> **Text provided**:
____________________

A distributed architecture for harvesting metadata describing organizations in the agriculture sector
A Distributed Architecture for Harvesting Metadata Describing Organizations in the Agriculture Sector
Valeria Pesce1, Ajit Maru1, Gauri Salokhe2, Johannes Keizer2
1 Global Forum on Agricultural Research, c/o Food and Agriculture Organization of the
United Nations, Viale delle Terme di Caracalla, 00153 Rome, Italy
2 Knowledge Exchange & Capacity Building Division (KCE), Food and Agriculture
Organization of the United Nations, Viale delle Terme di Caracalla, 00153 Rome, Italy
{Gauri.Salokhe, Johannes.Keizer}@fao.org
Abstract. Providing easy access to updated, accurate and semantically meaningful information about organizations working in the agriculture sector is of primary importance in agricultural information management. Many databases of these organizations already exist but none are comprehensive and all differ in coverage (often overlapping), semantic organization, being up-to- date, quantity and quality of the information they provide. In addition, only very few information systems share and exchange data among themselves. This paper describes a distributed architecture which minimizes duplication in information storage and flow and improves quality of the information provided. In this architecture the data describing an organization are stored in a file as an XML description based on a specific metadata set, and access to these distributed files is facilitated by a central registry file. The proposed metadata set is also discussed, with special focus on those aspects that help to make the architecture coherent. Keywords:
organization metadata, XML, agriculture, information
management, agricultural information systems, standards
1 Background
Agricultural Science and Technology [1] was held in Rome with the goal of developing coherence in agricultural information systems. The Consultation set in place three taskforces that should carry on activities related to specific areas, one of which was identified for content management.
The activities of the Content Management Taskforce (CMTF) relate to information
sharing, and in this context three of the participating organizations, the Food and Agriculture Organization of the United Nations (FAO), the Global Forum on Agricultural Research (GFAR) and Wageningen International, have carried on activities for developing a metadata set for a specific information object: organizations working in the area of agriculture.
The objective for designing a new metadata set was that of facilitating information
exchange between the different information services that manage data about organizations.
An Application Profile (AP), or a set of standard terms, for describing
organizations working in the agriculture sector (the Organizations Application Profile or OAP) was presented by FAO and GFAR at the Content Management Taskforce meeting in Wageningen (March 2007) [2] and has been available for comments since then on the Agricultural Information Management Standards Web site (AIMS).
During the same Taskforce meeting, GFAR and FAO proposed a special use case
for the AP, with the objective of streamlining the management and flow of information on organizations, thus minimizing the duplication of data, work and costs. In this proposed use case, each organization describes itself using the AP, stores the XML/RDF description on a server and registers the URL of the description with a publicly accessible central Registry file so that information services can harvest the descriptions by accessing the Registry.
There was a general consensus on creating a project paper detailing the proposal.
The document is available for comments on EGFAR Web site.
1.1 Rationale
Agricultural sciences and technology boast a large number of organizations, both
in the developing and developed countries, mainly because agriculture is the primary industry in nearly all the countries. The demand for quality information services on “who is doing what” and “who is operating in which areas” is high. Many organizations (research institutes, research networks, all the organizations managing projects) are interested in information about funding agencies, farmers’ organizations are interested in information about research institutes and government institutions, civil society organizations are interested in linkages with other organizations etc.

____________________

> **Data block**:

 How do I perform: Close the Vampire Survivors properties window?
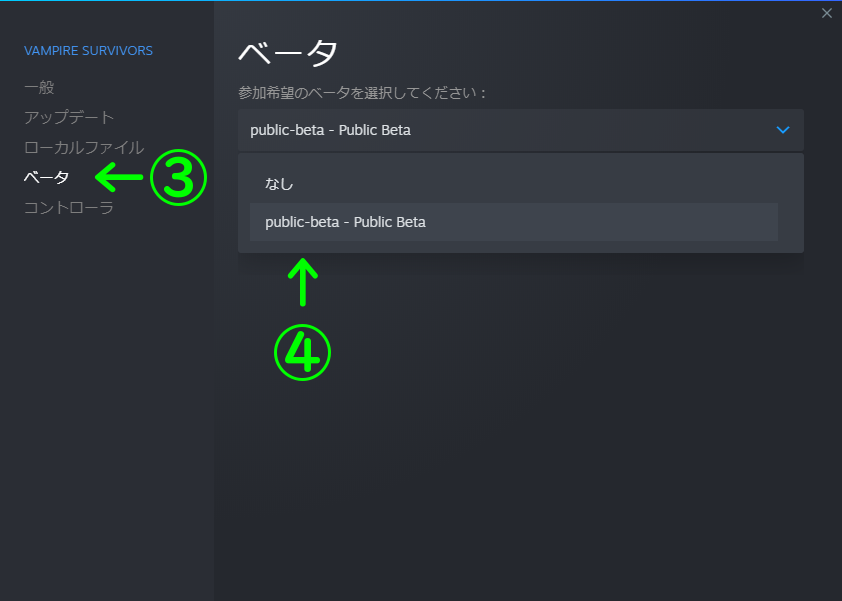point(826,13)
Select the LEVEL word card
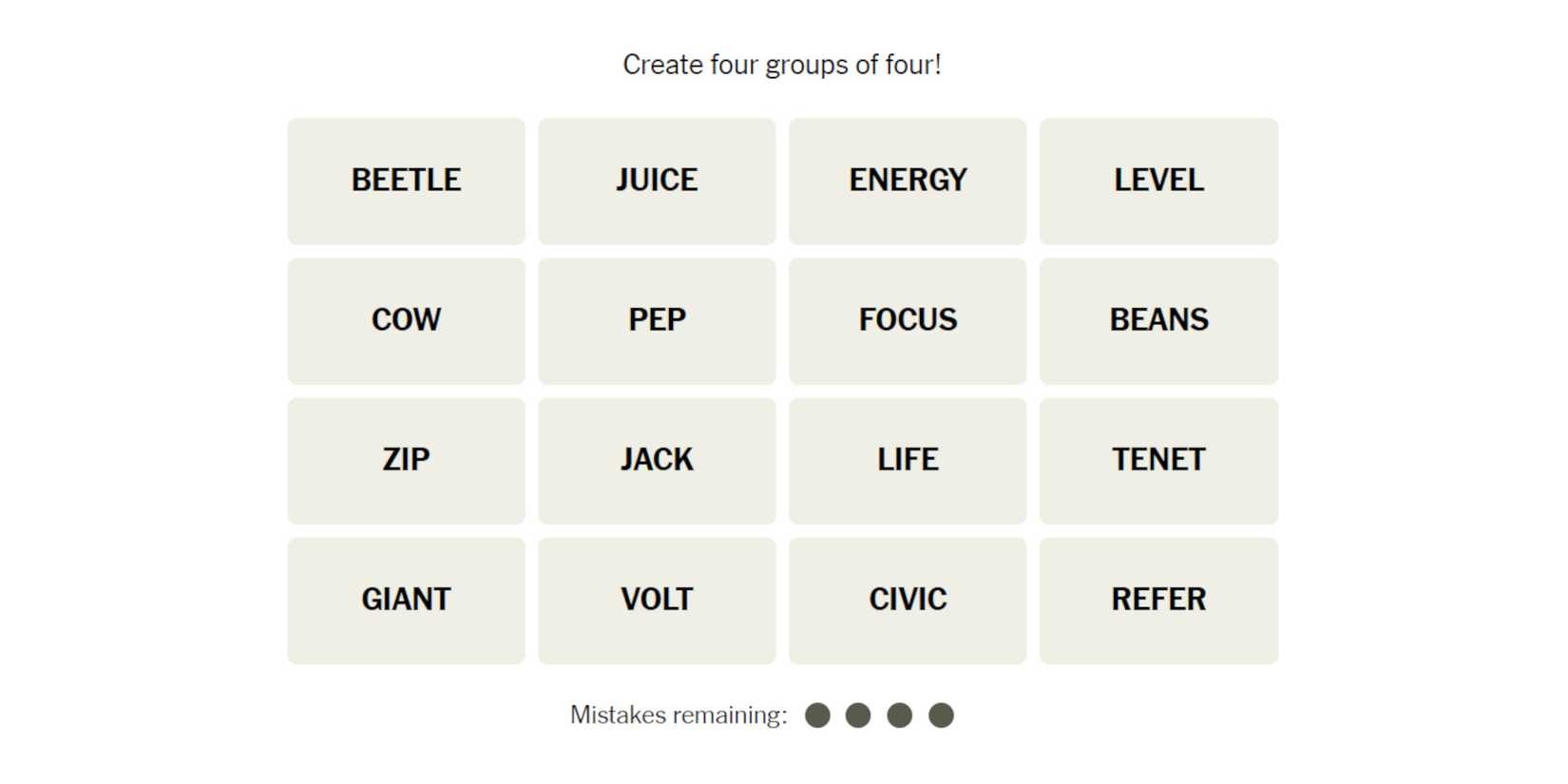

____________________

> **Problem set**:
1. Can you return, word for word, the part of the paper on harvesting organization metadata above that opens with the words containing "The activities of" and closes with "area of agriculture."?
2. Do these statements agree with the paper on harvesting organization metadata above? Answer yes or no for each, and quote the deciding words from the paper. (a) The Organizations Application Profile was presented at the Content Management Taskforce meeting in Wageningen in March 2007. (b) Most information systems share and exchange data among themselves. (c) The Consultation set in place five taskforces.
3. Who are all the authors listed for the paper on harvesting organization metadata above?

> **Answers below**:
1.
The activities of the Content Management Taskforce (CMTF) relate to information
sharing, and in this context three of the participating organizations, the Food and Agriculture Organization of the United Nations (FAO), the Global Forum on Agricultural Research (GFAR) and Wageningen International, have carried on activities for developing a metadata set for a specific information object: organizations working in the area of agriculture.

2.
(a) Yes: "was presented by FAO and GFAR at the Content Management Taskforce meeting in Wageningen (March 2007)"
(b) No: "only very few information systems share and exchange data among themselves"
(c) No: "The Consultation set in place three taskforces"

3.
Valeria Pesce
Ajit Maru
Gauri Salokhe
Johannes Keizer